Questions To Ask Your Mutual Fund Adviser If Your Schemes Underperform
May 20, 2019

Author: Divya Grover

(Image source: Image by Gerd Altmann from Pixabay)

We invest our hard-earned money in mutual funds with the expectation of higher returns as compared to other traditional investment avenues. Through our investments we hope to reach our much coveted financial goals.

Naturally, it's painfully disappointing when we see that our investments have performed below expectations. One common mistake investors make at such times is to panic and become unsure about continuing with the scheme.

But redeeming the scheme/s in panic when it starts to underperform is not the right-approach because investments need time to grow and generate meaningful returns. So, instead of making any hasty decisions, approach your investment adviser and ask the following questions:

  1. Reason for underperformance

    It is important to delve deep and find out the actual reason for underperformance. Underperformance does not always mean it's time to exit because even carefully selected fund can underperform.

    Of the many reasons that cause a scheme to underperform, some factors include, but are not limited to, market volatility, changes in the fundamental attributes, or investment objective of the scheme.

    Sometimes various micro and macro-economic factors can induce a bear phase to set in for a while, but the market situation does improve over time. The changes in fundamental attributes of the scheme can also create some volatility in the short-term, but in some cases this proves to be beneficial at a later stage.

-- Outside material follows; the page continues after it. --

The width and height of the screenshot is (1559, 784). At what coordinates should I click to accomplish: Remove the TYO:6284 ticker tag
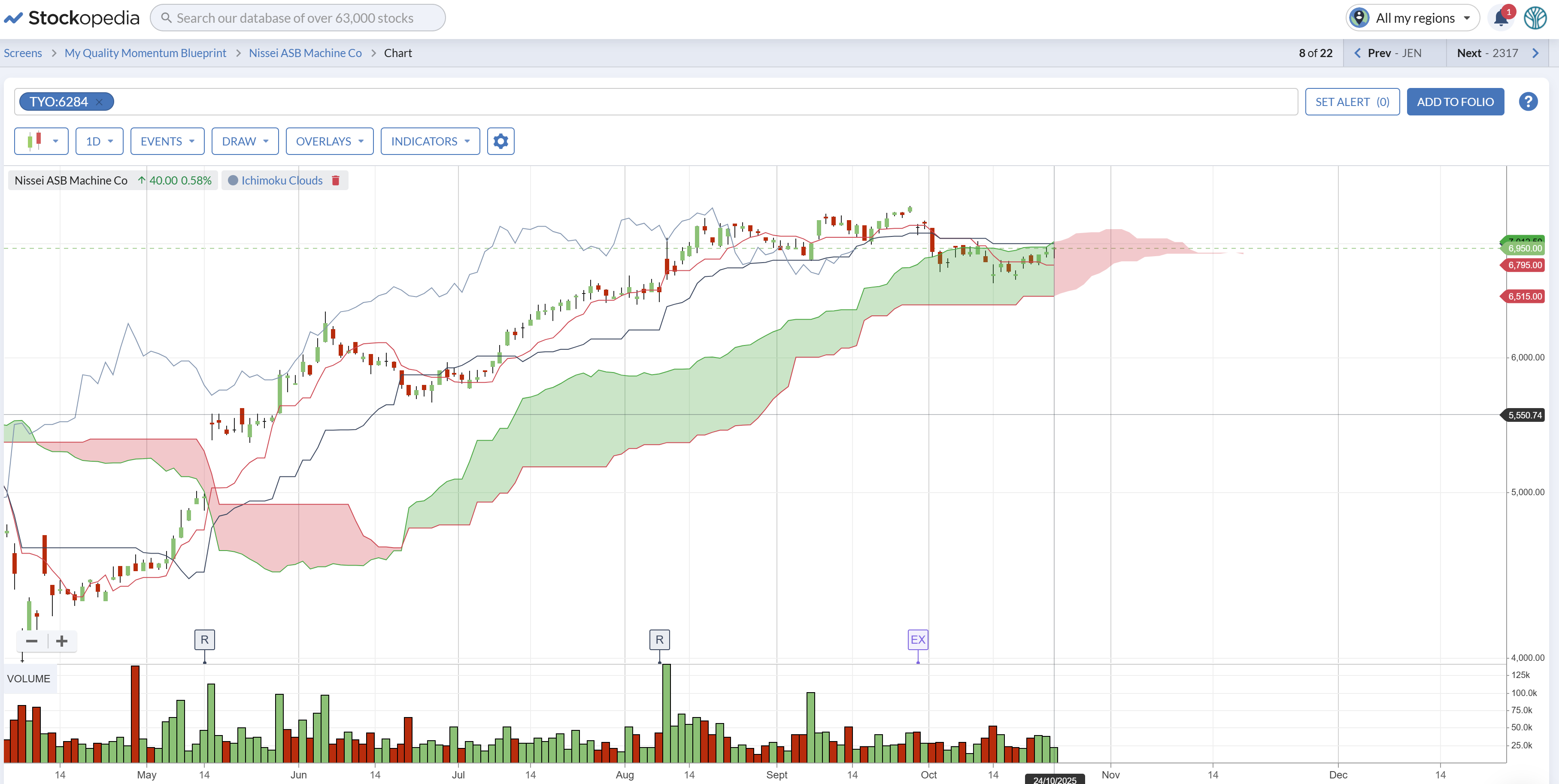coord(99,102)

    When there are changes in fundamental attributes or investment objectives, the scheme/s allows its investors to exit within a specific period without any exit load.

    Some schemes like value-style fund select stocks when they are undervalued. These stocks though undervalued have strong fundamentals and require few years to show decent growth. Hence, these schemes will be volatile in the short-term and it will be wise to wait for few years to determine its true performance. No fund can underperform or over-perform every time, so check if the schemes have performed consistently well across market phases.

    [Read: Why To Evaluate Mutual Fund Performance Across Bull And Bear Market Conditions]

  2. Benchmark/peer performance

    It could be that your scheme isn't the only one that has underperformed; the entire market could be going through a bearish phase. Therefore, the primary thing to do is to compare the fund with the performance of benchmark and other funds in the same category (peers).

    If the fund has underperformed, but the benchmark index and the funds in the same category have performed well, it could be indicative of other underlying investment issues in the scheme and you may need to sell the scheme.

    If the performance of the scheme has fared comparatively well as compared to benchmark and/or peers, simply continue with the investment.

    Here's the catch, if you exit the scheme without comparing the benchmark performance, it may happen that your earlier scheme makes a comeback with better returns and the scheme you switched to starts underperforming.

    [Read: Here's Proof Why The TRI Is A More Meaningful Mutual Fund Benchmark]

  3. Should you switch?

    Underperformance of the scheme may raise the question if the fund is right for you, and if it is not, you may have to start searching for better alternatives. Ask your financial adviser the rationale behind recommending the scheme and assess if the scheme still holds true to the rationale. This may include efficiency of the fund manager, risk-reward ratio, rolling returns, etc.

    Consult with your adviser on the right time to look for better alternatives. These alternatives can be a different scheme within the same category or a different category. If the adviser recommends that it is not the right time to switch, ask how long you should continue with scheme and set realistic expectations.

  4. Need for change in strategy

    Changes in market conditions may warrant a change in your investment strategy. For example, if at the time of your investment a particular sector had good future prospects, but a change in industrial policy has dimmed its prospects, there might be need to move away from the scheme which has high concentration to the particular sector. Therefore, check with your adviser to know if a change in strategy is required.

    This will entail additional research and a review of your portfolio to identify any potential risks that may exist. You may be required to shift to a higher or lower risk option if the situation demands.

    [Read: Have You Planned A Strategy To Invest In Mutual Funds In 2019?]

A sailor does not abandon ship when the tides are rough but sails through the tides to take the ship to safe harbour. Similarly, a good investor should not be bothered by the short-term fluctuations and give their investments a chance to work towards clearly defined goals.

You should sell the scheme only in following cases-

  1. You have met your financial goal

  2. You need to rebalance your portfolio

  3. Your mutual fund scheme has been consistently underperforming

  4. Changes in the fundamental attributes or investment objective of the scheme is not aligned with your objective

  5. You find a better research-backed alternative

[Read: When Is The Best Time To Sell Your Mutual Fund?]

Market and volatility go hand-in-hand. If you stay invested for the long-term by selecting a research-backed scheme and ensure that your portfolio is well balanced, you will be prepared to offset market volatility. Review the performance of your portfolio at least once a year. If the scheme's performance is consistently below par as compared to its benchmark and peers, it may be time to switch to a better scheme.